(GOAL OF THE EXERCISE)
Exactly as they appear, retype the lines from the one containing "Instruction: Click the" through the final line of the data below. Leave pictures out.
-=-=-=-=-
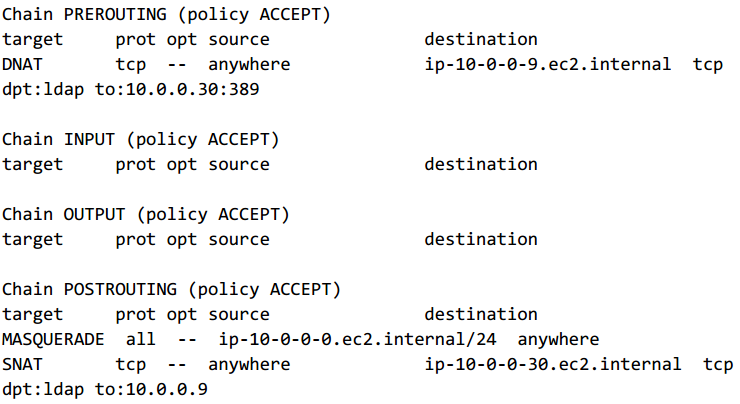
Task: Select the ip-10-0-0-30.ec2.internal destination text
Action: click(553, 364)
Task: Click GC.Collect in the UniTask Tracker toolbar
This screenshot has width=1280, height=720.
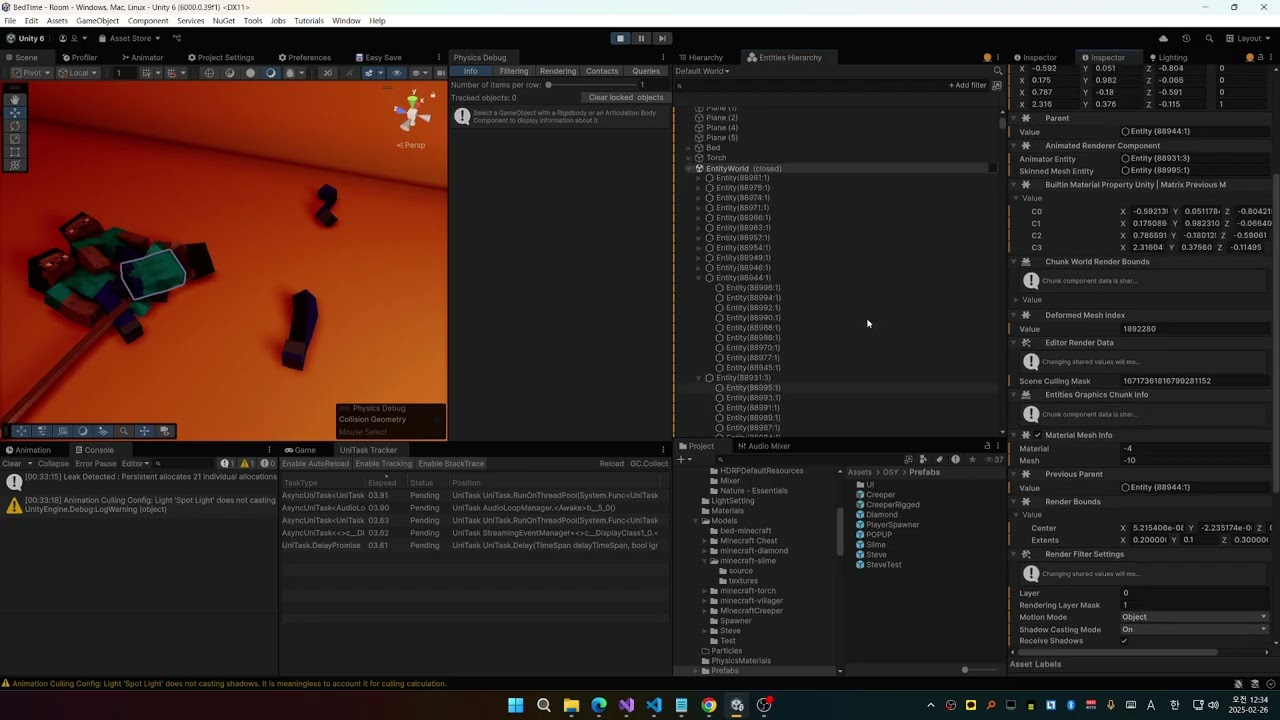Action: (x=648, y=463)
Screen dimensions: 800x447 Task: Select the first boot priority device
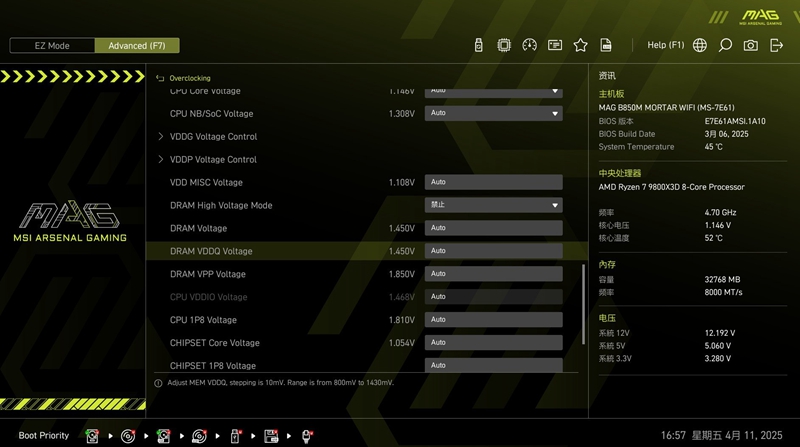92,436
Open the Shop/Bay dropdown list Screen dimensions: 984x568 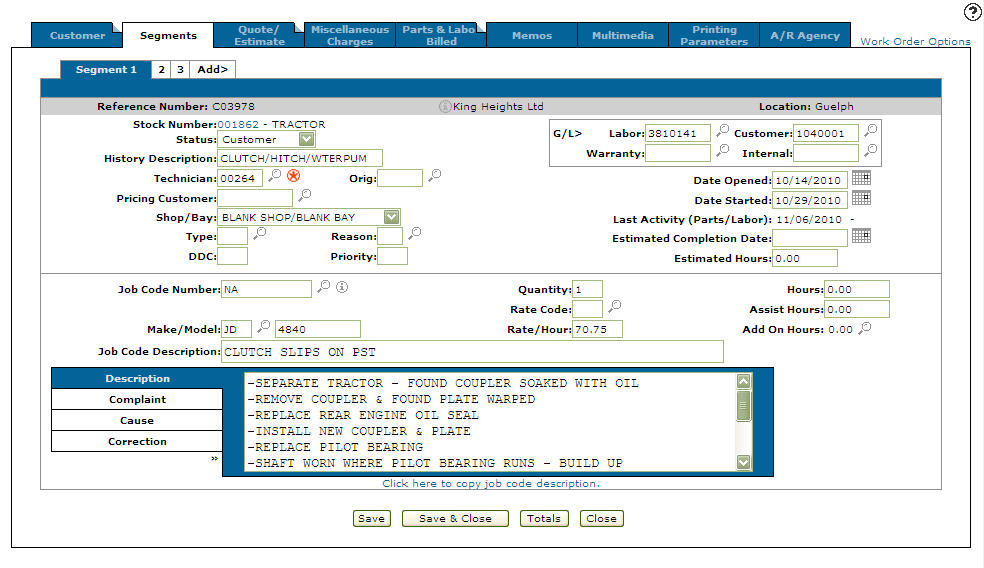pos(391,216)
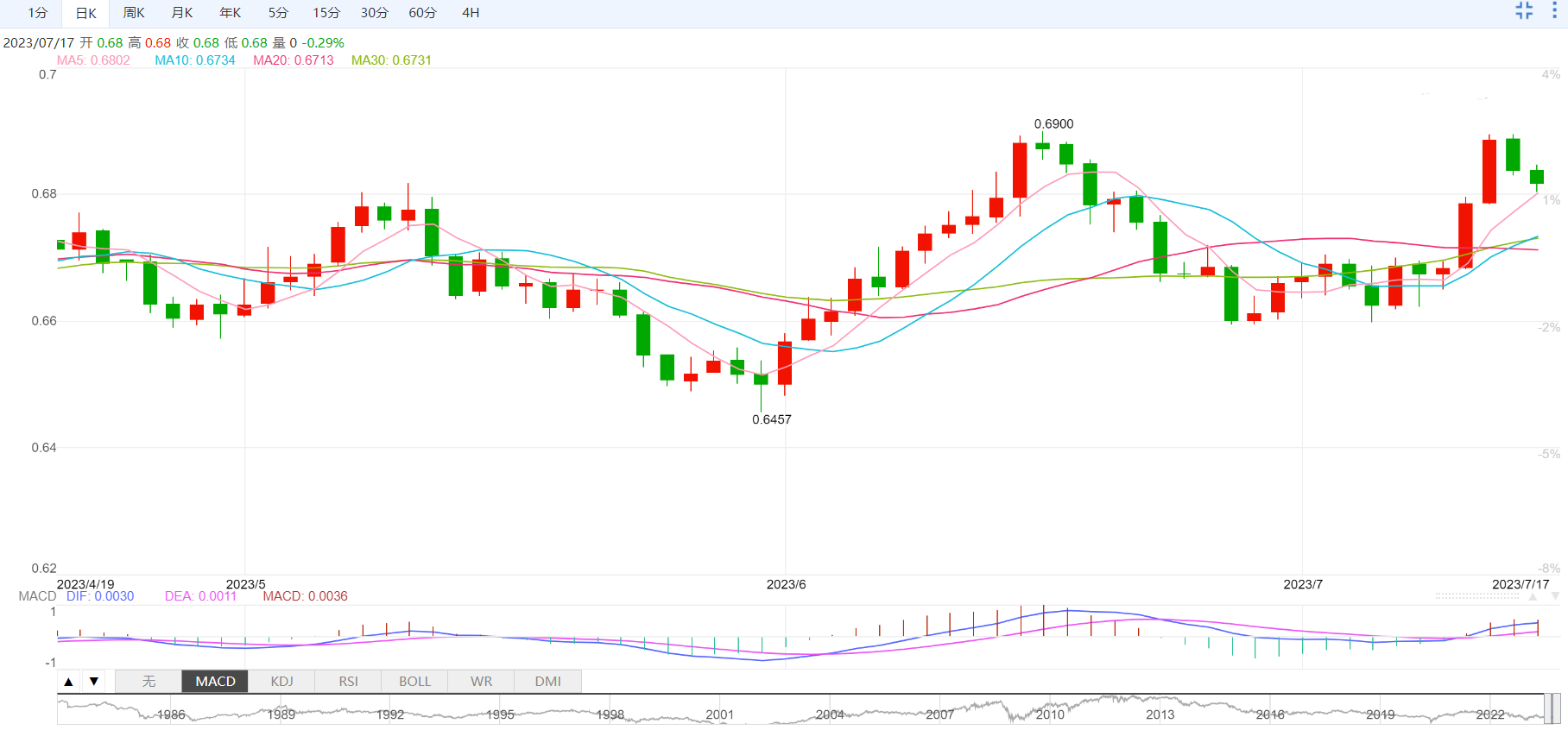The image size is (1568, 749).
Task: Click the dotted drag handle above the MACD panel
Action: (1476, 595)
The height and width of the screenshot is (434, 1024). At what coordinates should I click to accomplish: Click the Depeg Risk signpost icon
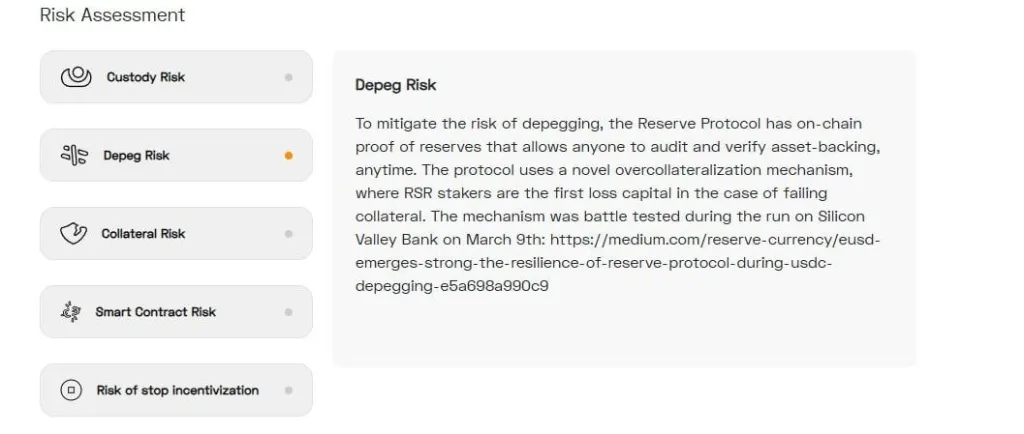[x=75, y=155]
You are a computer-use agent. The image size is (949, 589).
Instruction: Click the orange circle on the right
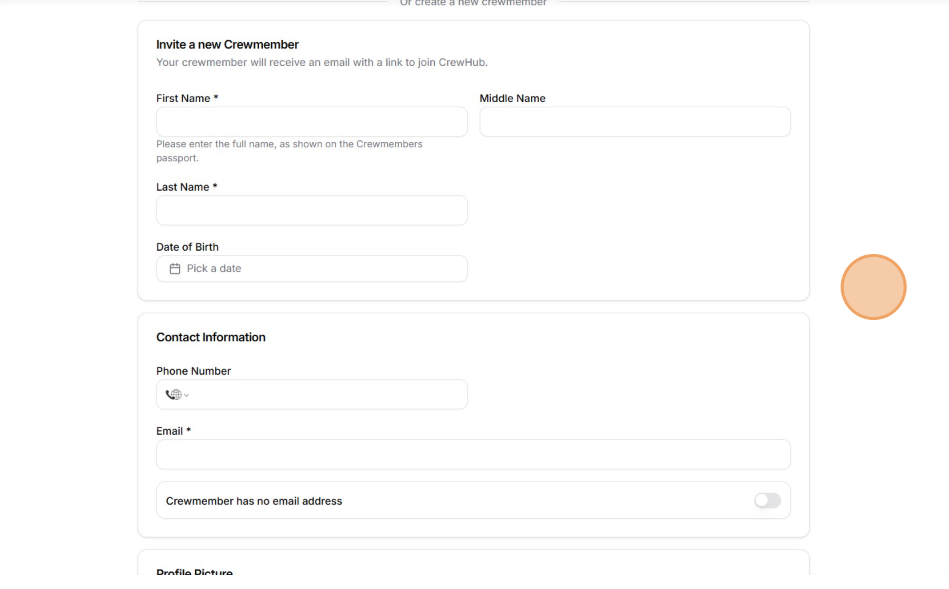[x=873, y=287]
-=-=-=-=-
(RESULT)
Instruction: Click the orange circle on the right
[x=873, y=287]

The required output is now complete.